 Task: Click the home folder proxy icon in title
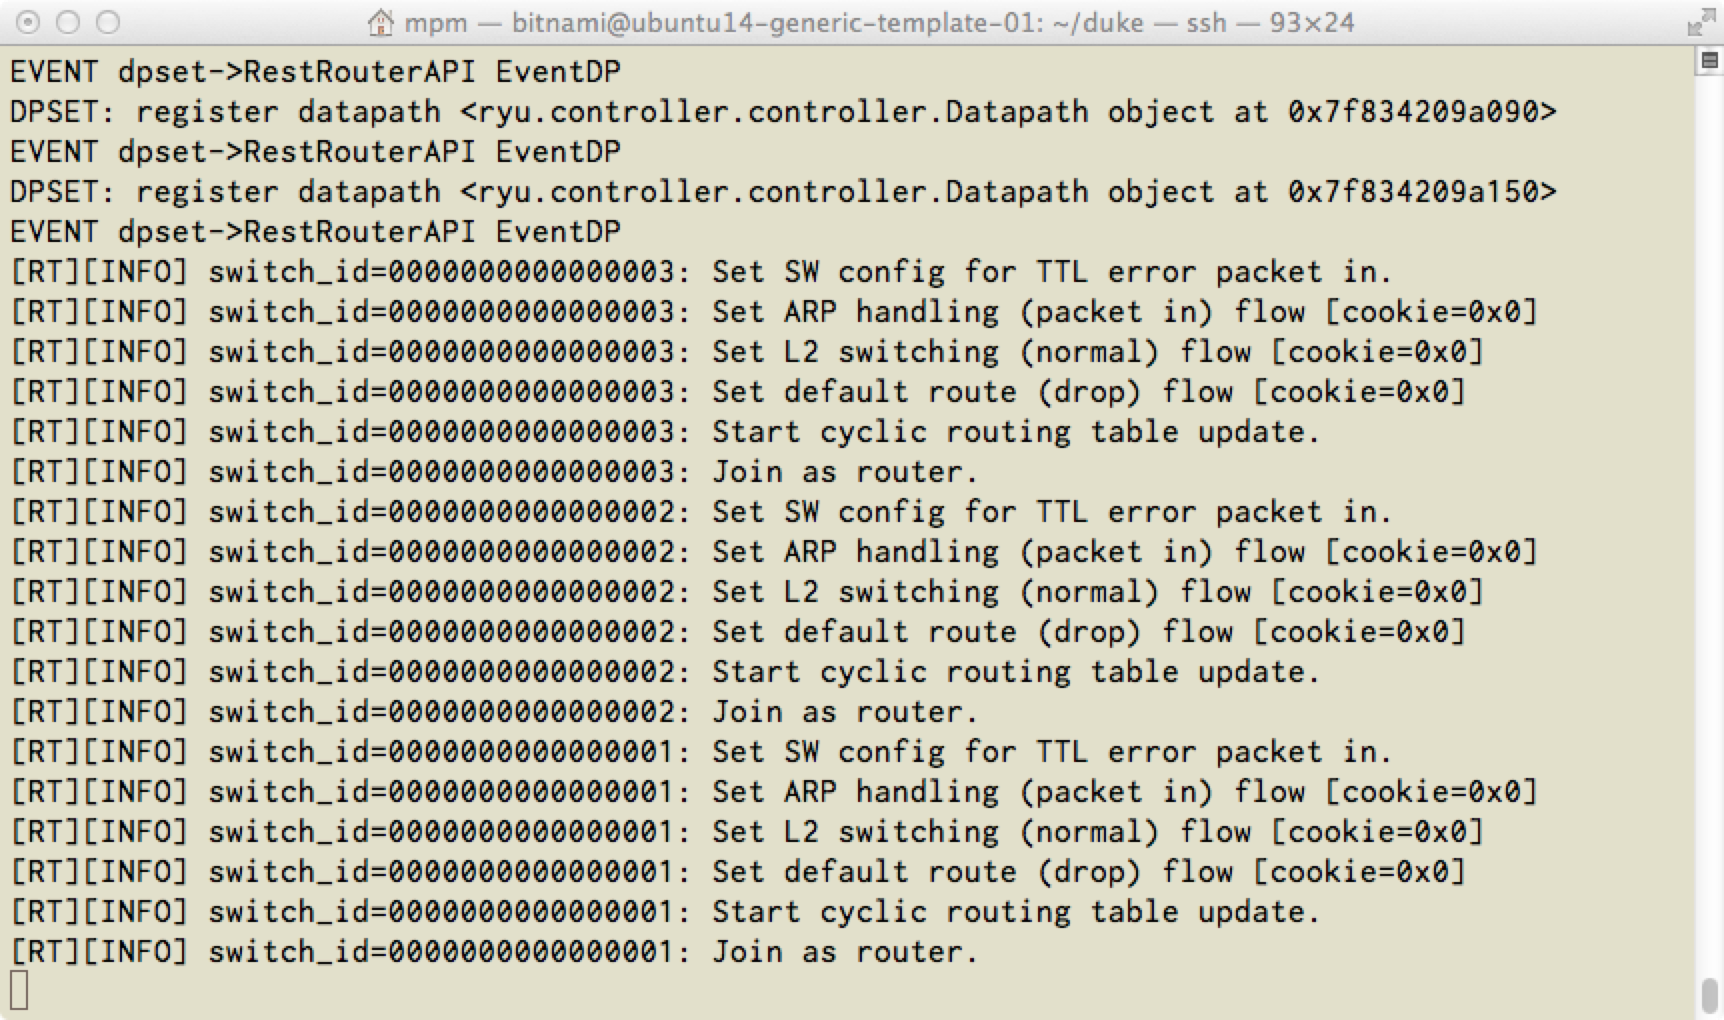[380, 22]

|---|

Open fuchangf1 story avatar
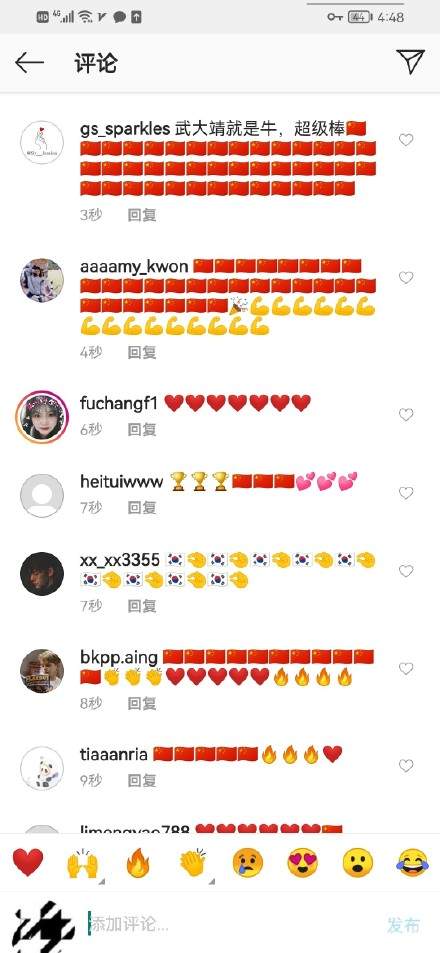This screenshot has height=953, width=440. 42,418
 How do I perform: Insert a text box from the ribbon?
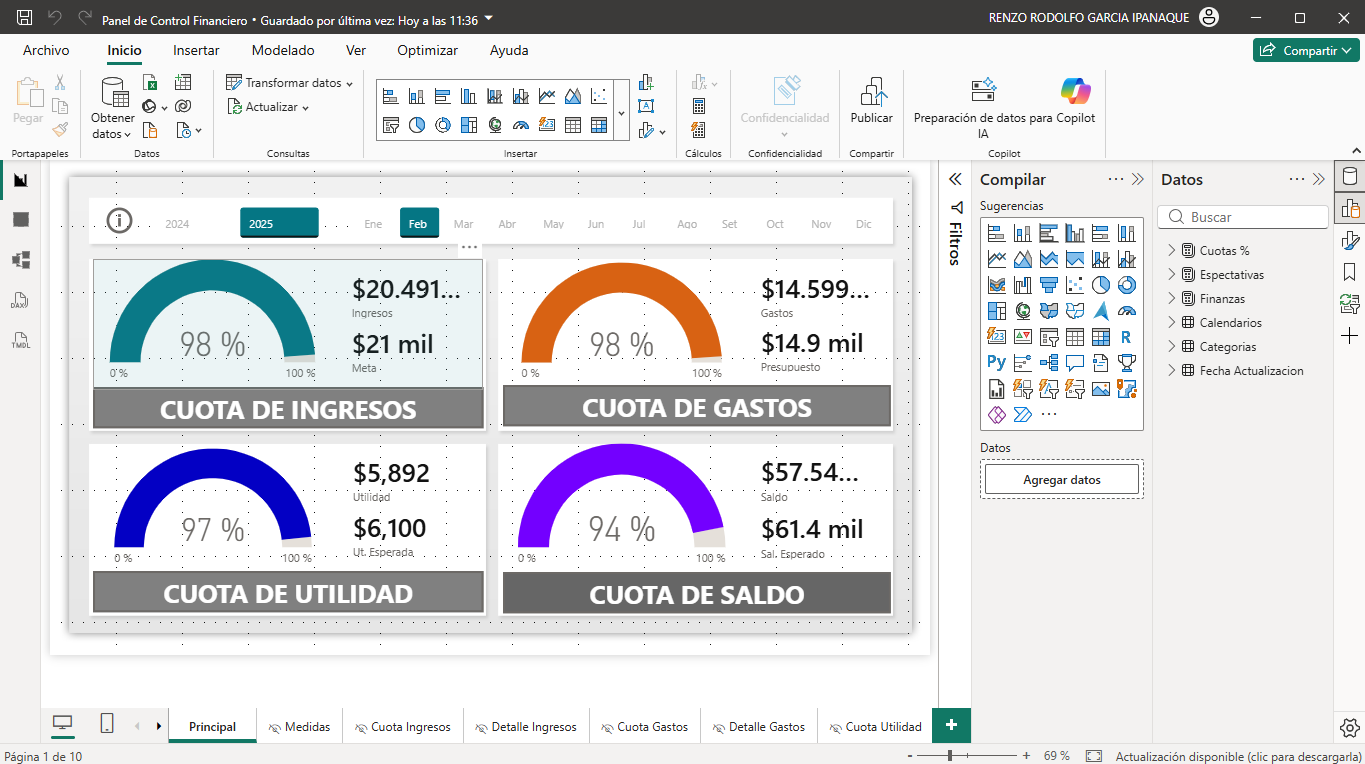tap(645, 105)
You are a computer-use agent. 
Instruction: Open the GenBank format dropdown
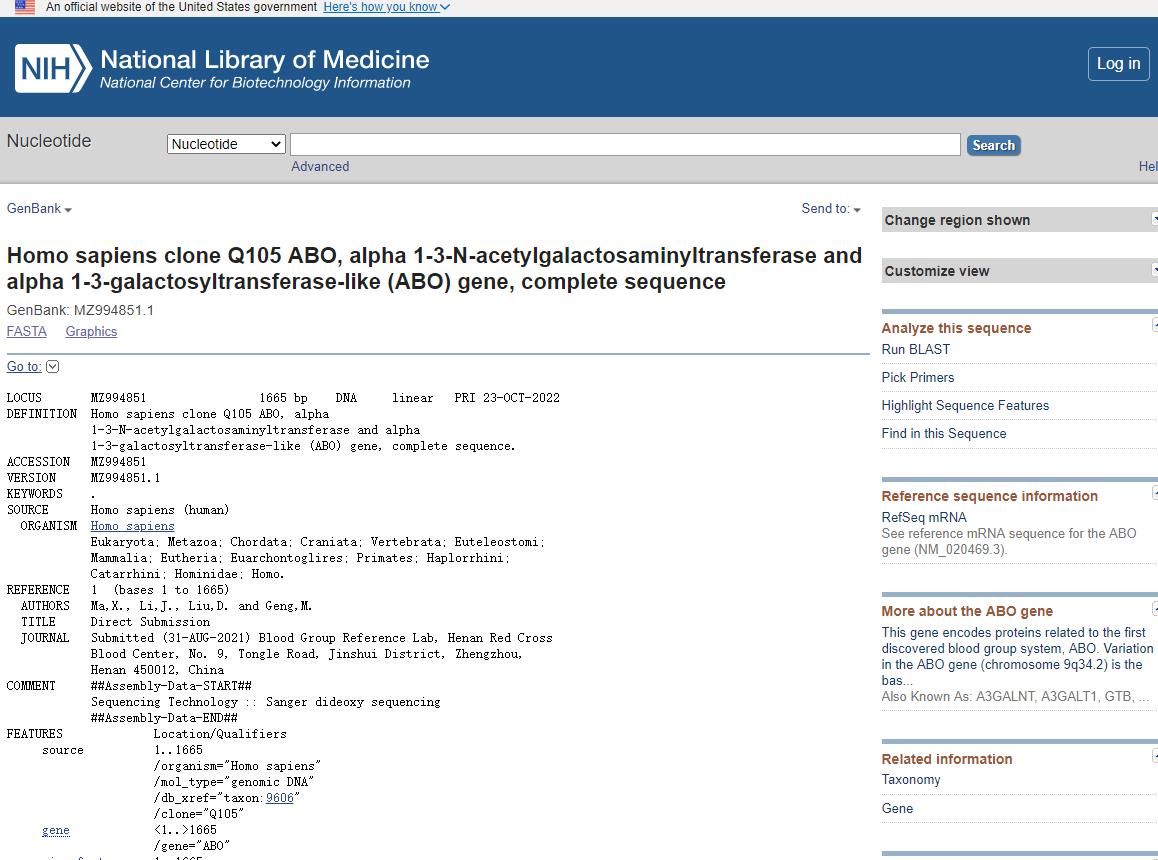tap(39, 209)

|---|

__EXERCISE PROMPT__.
Update the items from the line with "Open fuchangf1 story avatar" up to and including the line with "tap(39, 209)" by changing "ribbon" to "toolbar" and keeping everything else the same. Leave the pictures out of your answer.

__WORKED SOLUTION__.
Open fuchangf1 story avatar
This screenshot has height=953, width=440. 42,418
 How do I perform: Insert a text box from the toolbar?
tap(645, 105)
You are a computer-use agent. 
Instruction: Open the GenBank format dropdown
tap(39, 209)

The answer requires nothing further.